The shift from traditional monitoring to observability is widespread, and necessary. It's the way we make sense of increasingly complex and distributed systems. But when we capture all this data at scale... what do we do with it all?
If this data itself had inherent value, we’d all be rich. But in the real world data does not provide us value until we can act on what it tells us.
In this article I explore three reasons why (at scale) we need a layer of summary on top of our observability data.
Understanding requires context and expertise
Consider a team of engineers who captures a bunch of telemetry data about their service or component. How easy would it be for an engineer from another team to come along and make sense of it?
They would probably struggle because they lack context about:
- The technology stack and architecture
- The business context of the service
- And the customer journey (including expected behavior)
No-one can hold everything about a non-trivial distributed system in their heads. Especially not managers and leaders. Yet, observability data undeniably holds value beyond the team who collects it.
Large organizations tend to have many vertical layers of management. Products and services are also built and operated by many teams split across different divisions. Communicating across these boundaries requires interpreting data, applying context to it, and translating it to the right level for each stakeholder group.
To be fair, an engineer from another team could eventually make sense of your raw telemetry. Given enough time. But what about managers, product owners, executives, and other non-technical stakeholders? We can’t expect everyone to have the expertise to explore raw telemetry for themselves.
A House of Cards
We live in the era of distributed services. The experience we provide our customers now depends not only on the reliability of what we build and operate, but also the many dependencies we rely on. Dependencies such as:
- The layers of abstraction that make up the infrastructure we run on. For example, on premise or cloud virtual infrastructure, containers, serverless or PaaS, etc.
- Third party services that we depend on. This includes services owned by other teams in our organization but also commoditized external services like authentication, address lookup, and payment providers.
- The code libraries we reference.
Because we rely on these services to provide our customers a great experience, we need to monitor them (despite not having access to the raw telemetry).
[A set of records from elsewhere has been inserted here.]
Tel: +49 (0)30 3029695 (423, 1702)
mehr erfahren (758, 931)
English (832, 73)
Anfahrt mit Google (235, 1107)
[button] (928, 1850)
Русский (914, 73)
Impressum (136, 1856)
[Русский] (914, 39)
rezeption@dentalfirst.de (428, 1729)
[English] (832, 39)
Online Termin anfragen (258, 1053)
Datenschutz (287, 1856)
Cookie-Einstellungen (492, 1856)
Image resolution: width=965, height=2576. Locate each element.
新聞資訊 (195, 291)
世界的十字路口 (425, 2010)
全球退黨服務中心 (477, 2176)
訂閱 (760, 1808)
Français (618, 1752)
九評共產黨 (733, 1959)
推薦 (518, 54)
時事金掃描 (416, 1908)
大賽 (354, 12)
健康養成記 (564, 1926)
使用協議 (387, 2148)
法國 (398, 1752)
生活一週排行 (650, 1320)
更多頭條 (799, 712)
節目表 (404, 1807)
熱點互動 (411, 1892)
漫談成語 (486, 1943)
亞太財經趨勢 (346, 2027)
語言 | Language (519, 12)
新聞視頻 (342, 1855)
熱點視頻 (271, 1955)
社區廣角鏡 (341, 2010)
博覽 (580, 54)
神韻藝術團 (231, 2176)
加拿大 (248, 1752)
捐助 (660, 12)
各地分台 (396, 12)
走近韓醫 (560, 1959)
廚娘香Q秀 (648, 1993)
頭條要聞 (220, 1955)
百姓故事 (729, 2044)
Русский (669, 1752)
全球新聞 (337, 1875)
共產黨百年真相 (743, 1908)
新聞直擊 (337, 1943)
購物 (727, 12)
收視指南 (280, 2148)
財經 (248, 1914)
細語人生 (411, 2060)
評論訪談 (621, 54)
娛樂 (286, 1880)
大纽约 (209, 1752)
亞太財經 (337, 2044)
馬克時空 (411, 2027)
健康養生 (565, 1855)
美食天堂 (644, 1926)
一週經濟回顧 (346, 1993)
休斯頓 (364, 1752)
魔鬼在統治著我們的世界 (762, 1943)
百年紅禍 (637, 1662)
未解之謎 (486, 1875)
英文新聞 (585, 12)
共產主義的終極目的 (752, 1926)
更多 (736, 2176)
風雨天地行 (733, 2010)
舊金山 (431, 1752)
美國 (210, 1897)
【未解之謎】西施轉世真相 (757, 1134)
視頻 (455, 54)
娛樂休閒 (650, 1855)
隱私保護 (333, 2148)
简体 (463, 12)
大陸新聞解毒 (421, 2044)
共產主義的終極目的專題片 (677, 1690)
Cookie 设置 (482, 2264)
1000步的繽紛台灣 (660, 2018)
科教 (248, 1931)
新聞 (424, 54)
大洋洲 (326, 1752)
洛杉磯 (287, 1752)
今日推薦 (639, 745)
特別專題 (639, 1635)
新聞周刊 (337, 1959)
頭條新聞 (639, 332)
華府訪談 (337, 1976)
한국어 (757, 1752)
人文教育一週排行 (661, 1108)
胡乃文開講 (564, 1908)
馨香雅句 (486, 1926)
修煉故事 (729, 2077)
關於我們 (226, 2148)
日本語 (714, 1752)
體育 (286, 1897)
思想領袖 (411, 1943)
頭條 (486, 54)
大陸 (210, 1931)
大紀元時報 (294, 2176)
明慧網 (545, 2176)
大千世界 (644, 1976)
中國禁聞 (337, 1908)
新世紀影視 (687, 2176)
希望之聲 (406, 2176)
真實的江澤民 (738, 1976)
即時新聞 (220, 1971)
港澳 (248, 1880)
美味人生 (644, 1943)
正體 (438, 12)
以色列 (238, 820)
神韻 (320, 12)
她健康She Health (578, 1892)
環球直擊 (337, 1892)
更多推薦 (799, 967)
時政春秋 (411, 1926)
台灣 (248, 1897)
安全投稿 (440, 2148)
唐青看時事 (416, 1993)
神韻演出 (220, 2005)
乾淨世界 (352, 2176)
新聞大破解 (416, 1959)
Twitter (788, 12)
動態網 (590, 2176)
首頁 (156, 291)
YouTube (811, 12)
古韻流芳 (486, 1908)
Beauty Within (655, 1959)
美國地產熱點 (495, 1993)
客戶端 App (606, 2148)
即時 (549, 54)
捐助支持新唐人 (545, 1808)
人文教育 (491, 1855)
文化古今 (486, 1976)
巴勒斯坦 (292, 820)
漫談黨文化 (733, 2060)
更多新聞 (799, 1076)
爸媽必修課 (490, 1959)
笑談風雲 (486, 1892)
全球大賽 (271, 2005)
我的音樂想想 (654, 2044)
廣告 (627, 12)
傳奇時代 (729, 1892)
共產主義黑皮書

A health status or summary is a great start. Providing a status summary that can be consumed by upstream users goes a long way to building trust and self-sufficiency. How observable a product or service is should be one of the key criteria we look at when choosing vendors (or whether to integrate with an internal service).
Bridging the gap between leadership and engineers
According to the Catchpoint 2023 SRE Report there is a wide chasm between the points of view of leaders and individual contributors (ICs). The Toyota Way talks about all leaders (including the CEO) visiting the factory floor from time to time to keep connected to how products are being created, but clearly this isn’t as practical in a bank, a government agency, or a tech company.
Leaders need a clear view of what is happening so that they can make informed decisions. Engineers need to align the work they do with business objectives. So how do we bridge this gap?
One potential way to implement this flow of information is through the use of status roll-ups. As a hypothetical example:
- An infrastructure team provides a summary of status which is available to product teams.
- An application team pulls in the status of the infrastructure that hosts their services so they are aware of any issues.
- The application team rolls up the status of the product or service to the executive in charge of it.
However you achieve it, it's important to make sure that engineering work is contributing to the wider organisation and that leaders are aware of the day to day realities of how products and services are built and operated.
The challenge is providing enough information to make informed decisions, without overwhelming leaders with the full complexity of the whole system.
The data we collect to achieve observability has enormous value across the organization. To unlock that potential requires interpreting and summarizing the vast amounts of it.
Remember that not everyone has the expertise or context that you do. As engineers, it’s up to us to roll up key information to the people who need it in the organisation. Only then can we empower leaders to make well informed decisions about our products and services.
Fundamentally, it's about treating our observability as a product for the whole organization, not a private utility for one team's personal use. That requires a paradigm shift.